__Texte à lire__.
Pourquoi ne raccontez-vous la blague :
"The synagogue I don´t go to is Reform (or Conservative )" ?
Vous "oubliez" que le seul groupe juif qui a une croissance aux USA est ... l´Orthodoxie , la même Orthodoxie qui vous détestez et essayez de ridiculiser.
Oui, peut-être 80% des synagogues américaines sont réformistes ou conservatives... mais 80% des juifs qui vont a un service le Chabbat, fréquentent des synagogues orthodoxes . Ou plus.
Presque chaque phrase qui vous écrivez sur la situation aux USA n´est pas vrai, M. Dalsace.
Monsieur,
Tout d’abord je ne déteste pas l’orthodoxie et ne cherche pas à la ridiculiser. Vos fantasmes, pas les miens. Je critique une forme de fondamentalisme en faisant toujours la nuance... Ce n’est pas la même chose.

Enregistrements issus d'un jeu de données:
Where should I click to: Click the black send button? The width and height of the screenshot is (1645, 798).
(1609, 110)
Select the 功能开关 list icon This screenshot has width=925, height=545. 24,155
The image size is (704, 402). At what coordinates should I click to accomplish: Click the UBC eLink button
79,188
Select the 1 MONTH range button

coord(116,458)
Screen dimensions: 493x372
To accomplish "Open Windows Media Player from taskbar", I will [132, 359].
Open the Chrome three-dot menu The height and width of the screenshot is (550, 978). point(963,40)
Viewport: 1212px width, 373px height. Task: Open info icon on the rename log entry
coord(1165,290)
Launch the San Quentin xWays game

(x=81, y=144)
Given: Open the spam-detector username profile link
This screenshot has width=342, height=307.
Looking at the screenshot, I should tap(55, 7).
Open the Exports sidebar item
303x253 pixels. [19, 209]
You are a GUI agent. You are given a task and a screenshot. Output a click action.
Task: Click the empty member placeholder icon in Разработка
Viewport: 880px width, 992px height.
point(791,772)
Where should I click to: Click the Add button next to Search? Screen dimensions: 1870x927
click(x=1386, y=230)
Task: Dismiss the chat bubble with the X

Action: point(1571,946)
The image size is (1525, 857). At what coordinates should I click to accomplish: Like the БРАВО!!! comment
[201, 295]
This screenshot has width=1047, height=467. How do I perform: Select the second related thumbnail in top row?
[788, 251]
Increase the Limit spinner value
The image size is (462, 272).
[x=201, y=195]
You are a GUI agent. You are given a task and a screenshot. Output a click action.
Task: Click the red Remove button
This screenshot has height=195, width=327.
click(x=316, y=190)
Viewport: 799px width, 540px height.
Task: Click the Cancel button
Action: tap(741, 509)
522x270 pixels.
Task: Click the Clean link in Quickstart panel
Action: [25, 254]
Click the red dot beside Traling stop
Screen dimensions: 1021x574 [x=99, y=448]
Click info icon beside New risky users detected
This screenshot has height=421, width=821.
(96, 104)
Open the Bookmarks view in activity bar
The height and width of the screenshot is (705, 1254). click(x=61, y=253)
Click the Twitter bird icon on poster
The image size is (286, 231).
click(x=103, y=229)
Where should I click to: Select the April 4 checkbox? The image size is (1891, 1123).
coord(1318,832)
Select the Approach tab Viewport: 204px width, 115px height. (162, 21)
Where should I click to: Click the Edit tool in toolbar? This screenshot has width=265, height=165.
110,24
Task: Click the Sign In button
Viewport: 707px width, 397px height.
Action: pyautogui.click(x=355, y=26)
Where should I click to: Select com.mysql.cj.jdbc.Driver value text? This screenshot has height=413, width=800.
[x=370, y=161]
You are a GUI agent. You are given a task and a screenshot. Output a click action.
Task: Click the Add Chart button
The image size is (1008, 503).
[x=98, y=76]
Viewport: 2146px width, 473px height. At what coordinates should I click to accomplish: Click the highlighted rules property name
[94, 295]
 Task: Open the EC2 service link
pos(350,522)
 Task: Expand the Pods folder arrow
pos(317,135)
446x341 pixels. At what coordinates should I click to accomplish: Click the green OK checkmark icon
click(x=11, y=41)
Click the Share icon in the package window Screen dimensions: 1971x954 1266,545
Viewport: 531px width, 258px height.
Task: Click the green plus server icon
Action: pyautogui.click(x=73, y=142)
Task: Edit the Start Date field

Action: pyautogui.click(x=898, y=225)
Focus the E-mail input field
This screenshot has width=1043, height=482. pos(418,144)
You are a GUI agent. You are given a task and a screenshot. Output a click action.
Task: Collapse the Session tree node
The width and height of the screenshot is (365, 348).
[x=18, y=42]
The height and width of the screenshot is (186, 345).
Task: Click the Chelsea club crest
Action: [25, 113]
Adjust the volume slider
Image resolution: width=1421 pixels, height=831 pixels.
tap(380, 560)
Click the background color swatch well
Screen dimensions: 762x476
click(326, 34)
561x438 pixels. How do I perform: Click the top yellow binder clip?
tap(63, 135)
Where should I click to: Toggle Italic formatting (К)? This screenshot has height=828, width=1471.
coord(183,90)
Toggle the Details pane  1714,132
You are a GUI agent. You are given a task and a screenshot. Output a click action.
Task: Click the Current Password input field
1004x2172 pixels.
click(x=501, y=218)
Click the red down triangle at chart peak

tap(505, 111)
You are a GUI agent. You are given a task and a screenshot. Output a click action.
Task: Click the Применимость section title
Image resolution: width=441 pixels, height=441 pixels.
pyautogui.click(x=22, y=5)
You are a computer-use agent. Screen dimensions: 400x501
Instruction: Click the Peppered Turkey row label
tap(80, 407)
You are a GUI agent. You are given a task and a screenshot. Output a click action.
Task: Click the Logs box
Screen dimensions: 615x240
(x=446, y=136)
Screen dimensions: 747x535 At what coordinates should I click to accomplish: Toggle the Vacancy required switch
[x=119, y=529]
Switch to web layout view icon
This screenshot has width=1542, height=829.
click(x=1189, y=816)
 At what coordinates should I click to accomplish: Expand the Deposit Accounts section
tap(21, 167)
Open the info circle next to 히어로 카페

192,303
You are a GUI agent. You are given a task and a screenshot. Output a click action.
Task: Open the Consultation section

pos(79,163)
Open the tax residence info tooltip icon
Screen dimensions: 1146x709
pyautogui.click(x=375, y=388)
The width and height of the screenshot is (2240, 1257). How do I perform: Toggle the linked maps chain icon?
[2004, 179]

__Consigne__. Recopiez fidèlement le passage du texte qui commence par « Oui, peut-être 80% » et se termine par « la même chose. ». Appuyez-vous uniquement sur le texte.

__Réponse rédigée__.
Oui, peut-être 80% des synagogues américaines sont réformistes ou conservatives... mais 80% des juifs qui vont a un service le Chabbat, fréquentent des synagogues orthodoxes . Ou plus.
Presque chaque phrase qui vous écrivez sur la situation aux USA n´est pas vrai, M. Dalsace.
Monsieur,
Tout d’abord je ne déteste pas l’orthodoxie et ne cherche pas à la ridiculiser. Vos fantasmes, pas les miens. Je critique une forme de fondamentalisme en faisant toujours la nuance... Ce n’est pas la même chose.